On May 30, 2016, the European Data Protection Supervisor (EDPS), Giovanni Buttarelli, issued his Opinion on the EU-U.S. Privacy Shield, calling for “significant” improvements to the EU-U.S. Privacy Shield before it can be adopted by the European Commission (EC). According to the EDPS Opinion:
“The draft Privacy Shield may be a step in the right direction, but as currently formulated it does not adequately include, in our view, all appropriate safeguards to protect the EU rights of the individual to privacy and data protection also with regard to judicial redress. Significant improvements are needed should the European Commission wish to adopt an adequacy decision.”
The Opinion stated that in order for the Privacy Shield to be effective, it must provide adequate protection against indiscriminate surveillance by U.S. intelligence agencies and improve existing obligations regarding oversight, transparency, redress and data protection rights. In particular, the EDPS Opinion called on the EC to negotiate improvements to Privacy Shield in three main areas:
- integrating all key EU data protection principles so that the Privacy Shield will offer essential equivalence between EU and U.S. law;
- limiting derogations from the Privacy Shield’s provisions; and
- improving redress and oversight mechanisms contained in the Privacy Shield.

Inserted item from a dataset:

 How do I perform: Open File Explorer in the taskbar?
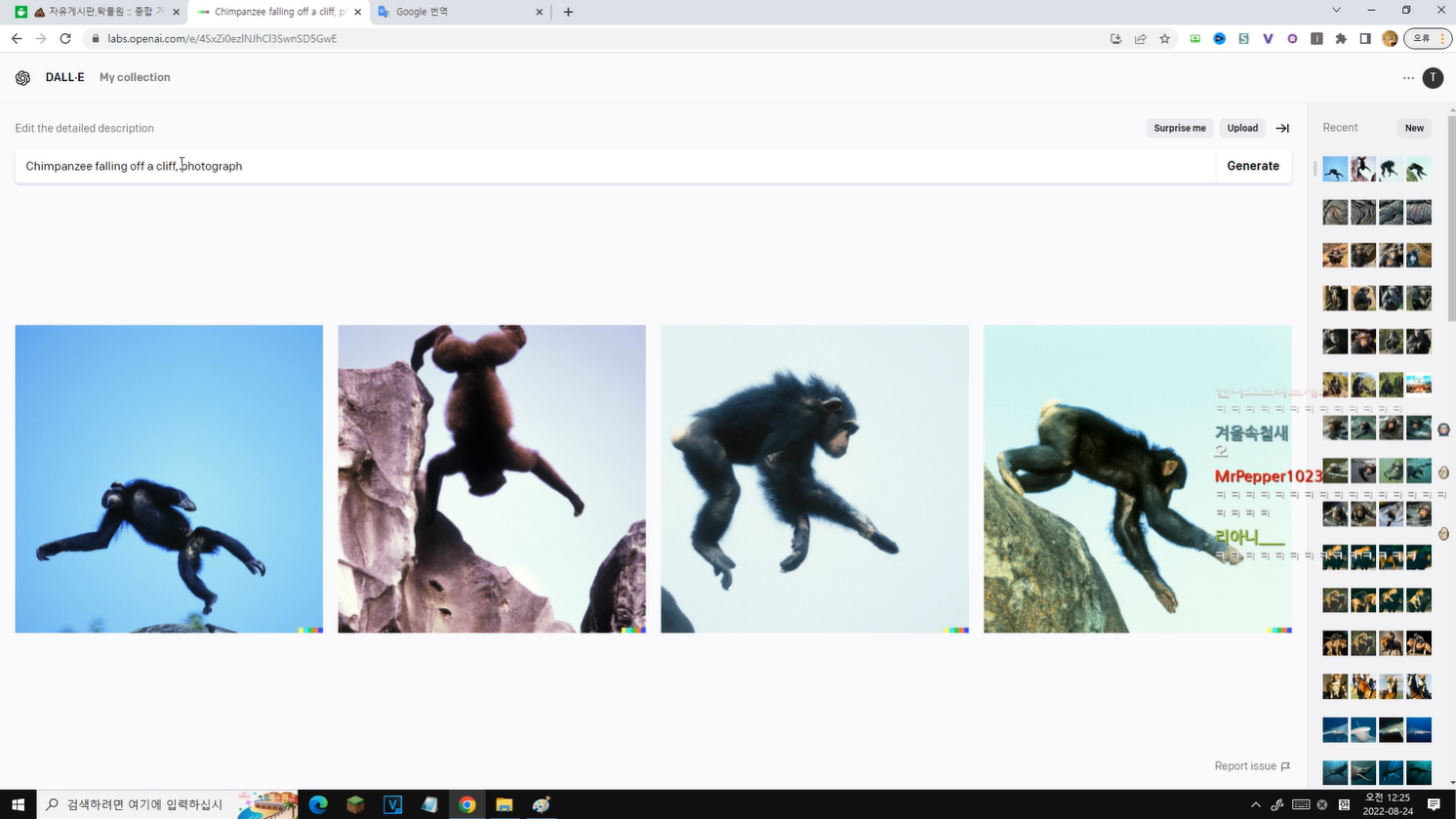pyautogui.click(x=504, y=804)
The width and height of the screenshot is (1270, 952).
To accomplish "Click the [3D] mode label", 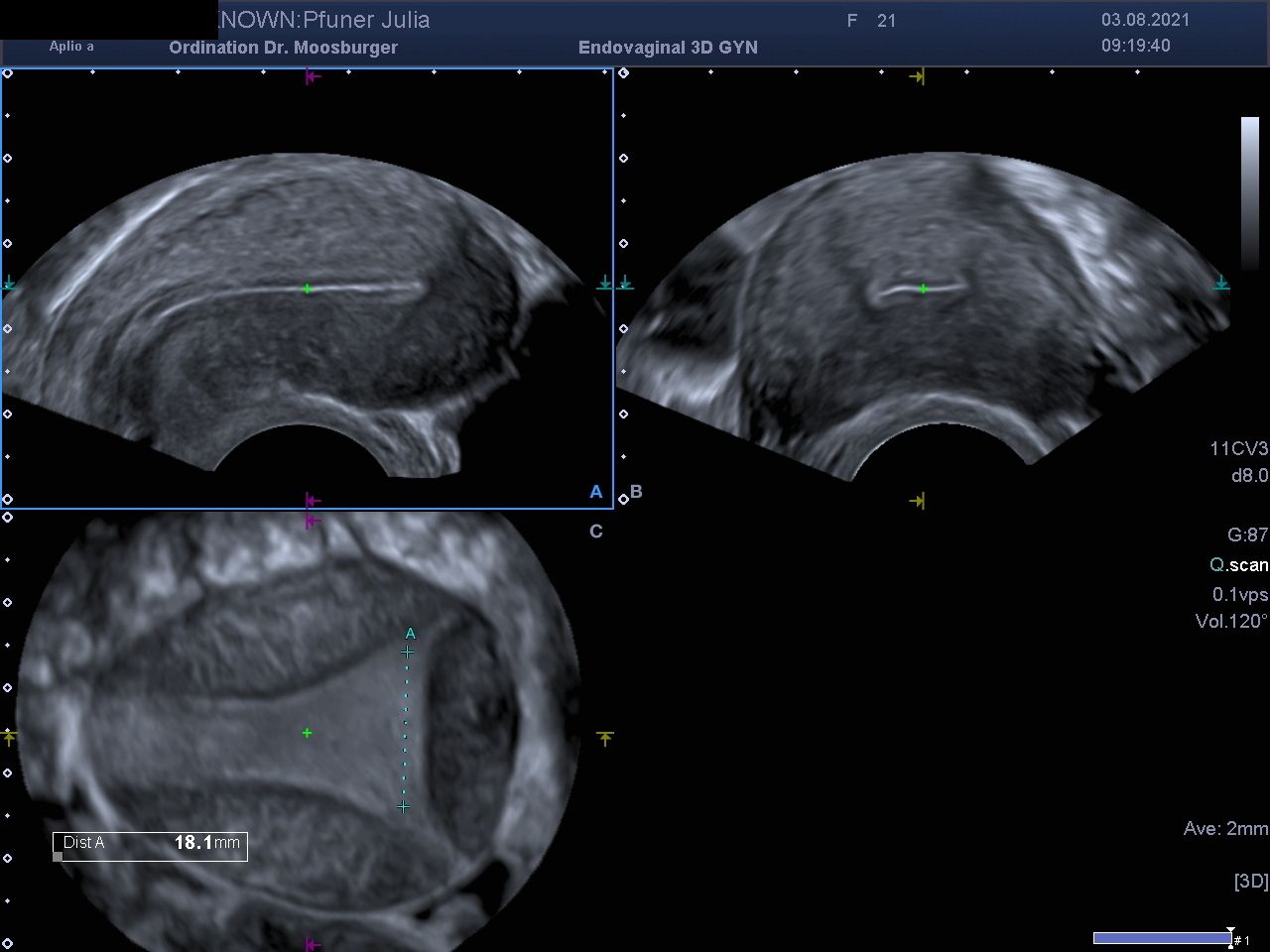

The Opinion also urged the negotiating parties to be unhurried in finding an adequate, long term solution, as it is essential for international organizations supplying goods and services in the EU to be absolutely clear about all the rules with which they must comply.

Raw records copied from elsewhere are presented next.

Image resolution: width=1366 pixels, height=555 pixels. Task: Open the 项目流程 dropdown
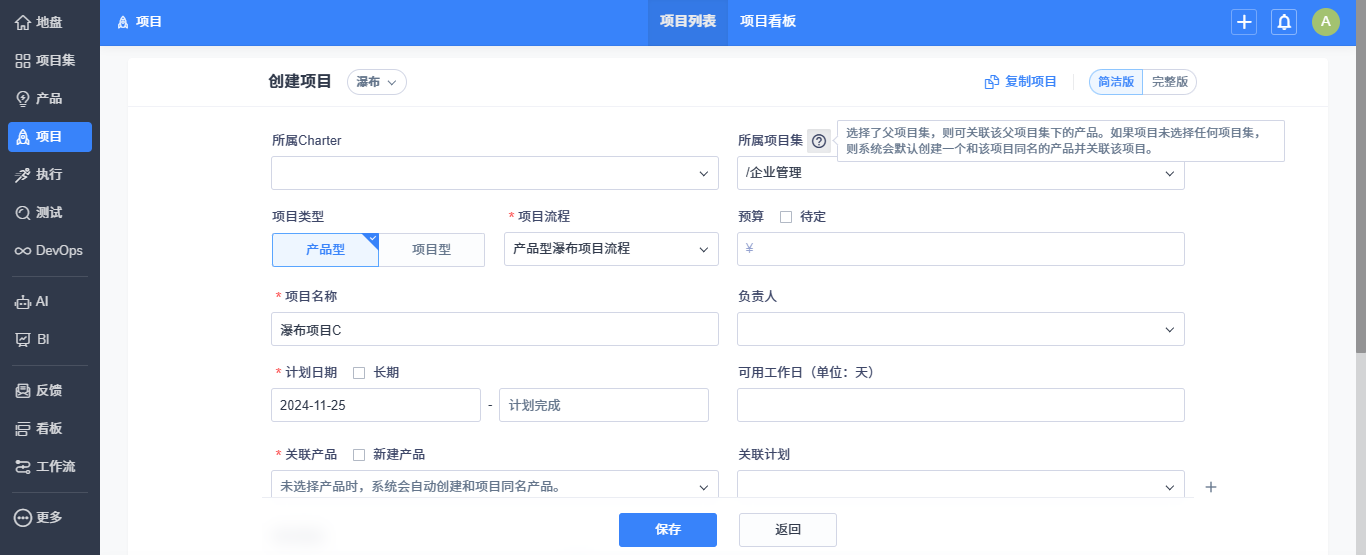[611, 249]
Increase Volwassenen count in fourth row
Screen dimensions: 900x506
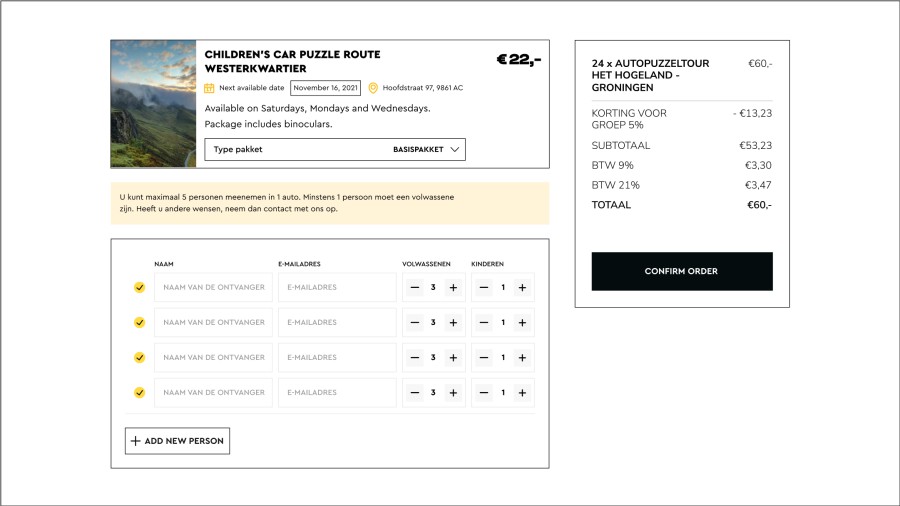453,393

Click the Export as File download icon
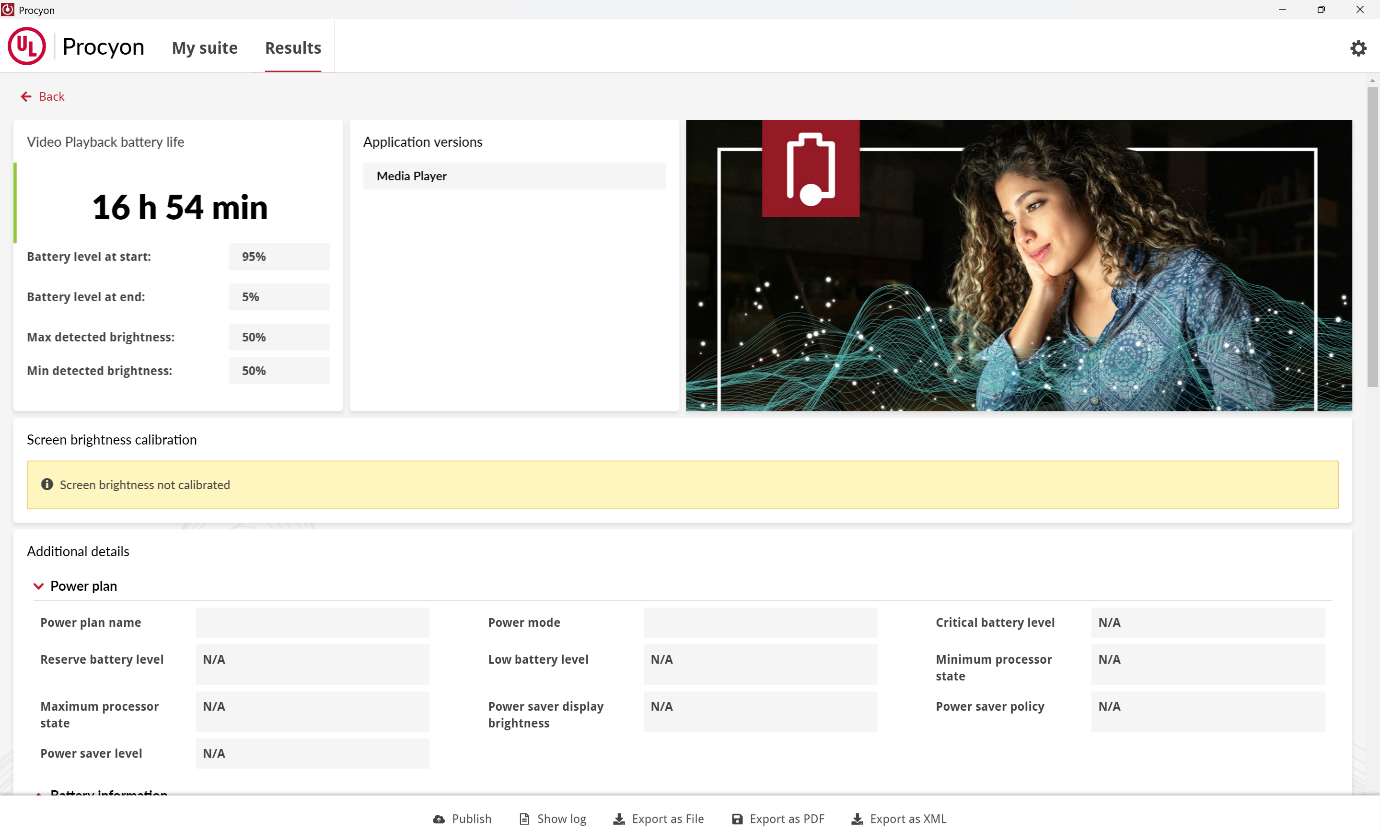pyautogui.click(x=619, y=819)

The EC began negotiating the Privacy Shield in October 2015, after the Court of Justice of the European Union (CJEU) invalidated the EU-U.S. Safe Harbor data transfer agreement. The Privacy Shield is intended to replace Safe Harbor. The EDPS opinion follows and supports the concerns expressed in the European Parliament’s May 25, 2016 resolution (2016/2727 (RSP)), which called for the EC to reopen negotiations with the U.S. in order to improve perceived “deficiencies” in the EU-U.S. Privacy Shield.
After the CJEU invalidated the EU-U.S. Safe Harbor Agreement, the Article 29 Working Party assured organizations and individuals wanting to transfer data from the EU to the United States that they could rely on other mechanisms provided for in the 1995 Data Protection Directive, such as standard model clauses and binding corporate rules, to continue legally exporting data.
However, these alternative mechanisms suffer from some of the same deficiencies as did Safe Harbor, in particular the lack of restrictions on access to personal data by U.S. intelligence agencies. Last week, the Irish Data Protection Commissioner announced that it would refer the question of the legality of the use of standard model clauses as a basis of data transfer to the CJEU, thus calling into question their continued use in the long term.
Should the CJEU also invalidate the use of standard model clauses, which is by no means certain, approval of a final version of the Privacy Shield implementing the recommendations and addressing the concerns expressed in the Opinion of the EDPS and the Resolution of the European Parliament on the adequacy of the Privacy Shield will be critical for uninterrupted data flow between the EU and United States.
Like the recent Resolution passed by the European Parliament, the EDPS Opinion should contribute to the essential clarity for international organizations supplying goods and services in the EU regarding the precise rules with which they must comply in order to lawfully transfer personal data between the U.S. and EU.